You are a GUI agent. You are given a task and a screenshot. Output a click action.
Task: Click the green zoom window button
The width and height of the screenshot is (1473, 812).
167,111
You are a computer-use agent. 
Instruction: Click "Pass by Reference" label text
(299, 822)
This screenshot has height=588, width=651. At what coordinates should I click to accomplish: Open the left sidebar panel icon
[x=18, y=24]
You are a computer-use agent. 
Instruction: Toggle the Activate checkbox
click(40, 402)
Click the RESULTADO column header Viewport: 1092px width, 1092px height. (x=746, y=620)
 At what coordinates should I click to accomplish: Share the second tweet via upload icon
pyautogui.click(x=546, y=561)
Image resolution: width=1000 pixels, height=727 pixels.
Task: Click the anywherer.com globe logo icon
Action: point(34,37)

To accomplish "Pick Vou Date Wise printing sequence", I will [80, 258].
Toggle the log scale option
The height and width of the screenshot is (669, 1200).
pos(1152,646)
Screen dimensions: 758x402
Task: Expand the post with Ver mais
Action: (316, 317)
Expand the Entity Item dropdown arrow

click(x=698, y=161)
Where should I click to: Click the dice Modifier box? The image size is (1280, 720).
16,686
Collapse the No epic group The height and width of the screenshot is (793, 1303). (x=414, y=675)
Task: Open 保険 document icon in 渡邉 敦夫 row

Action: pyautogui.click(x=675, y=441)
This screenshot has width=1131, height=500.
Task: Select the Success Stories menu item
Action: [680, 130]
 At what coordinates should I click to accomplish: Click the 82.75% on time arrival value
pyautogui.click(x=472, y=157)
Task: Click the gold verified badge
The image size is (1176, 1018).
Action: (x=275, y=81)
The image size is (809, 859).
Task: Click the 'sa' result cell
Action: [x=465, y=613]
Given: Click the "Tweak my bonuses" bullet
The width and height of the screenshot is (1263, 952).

Work item: Copy out each entry once more, character for character.

Answer to the exercise:
You are a GUI agent. You are given a task and a screenshot. Output a click action.
Task: Click the green zoom window button
The width and height of the screenshot is (1473, 812).
167,111
You are a computer-use agent. 
Instruction: Click "Pass by Reference" label text
(299, 822)
This screenshot has height=588, width=651. At what coordinates should I click to accomplish: Open the left sidebar panel icon
[x=18, y=24]
You are a computer-use agent. 
Instruction: Toggle the Activate checkbox
click(40, 402)
Click the RESULTADO column header Viewport: 1092px width, 1092px height. (x=746, y=620)
 At what coordinates should I click to accomplish: Share the second tweet via upload icon
pyautogui.click(x=546, y=561)
Image resolution: width=1000 pixels, height=727 pixels.
Task: Click the anywherer.com globe logo icon
Action: point(34,37)

To accomplish "Pick Vou Date Wise printing sequence", I will [80, 258].
Toggle the log scale option
The height and width of the screenshot is (669, 1200).
pos(1152,646)
Screen dimensions: 758x402
Task: Expand the post with Ver mais
Action: (316, 317)
Expand the Entity Item dropdown arrow

click(x=698, y=161)
Where should I click to: Click the dice Modifier box? The image size is (1280, 720).
16,686
Collapse the No epic group The height and width of the screenshot is (793, 1303). (x=414, y=675)
Task: Open 保険 document icon in 渡邉 敦夫 row

Action: pyautogui.click(x=675, y=441)
This screenshot has width=1131, height=500.
Task: Select the Success Stories menu item
Action: [680, 130]
 At what coordinates should I click to accomplish: Click the 82.75% on time arrival value
pyautogui.click(x=472, y=157)
Task: Click the gold verified badge
The image size is (1176, 1018).
Action: (x=275, y=81)
The image size is (809, 859).
Task: Click the 'sa' result cell
Action: [x=465, y=613]
Given: Click the "Tweak my bonuses" bullet
The width and height of the screenshot is (1263, 952).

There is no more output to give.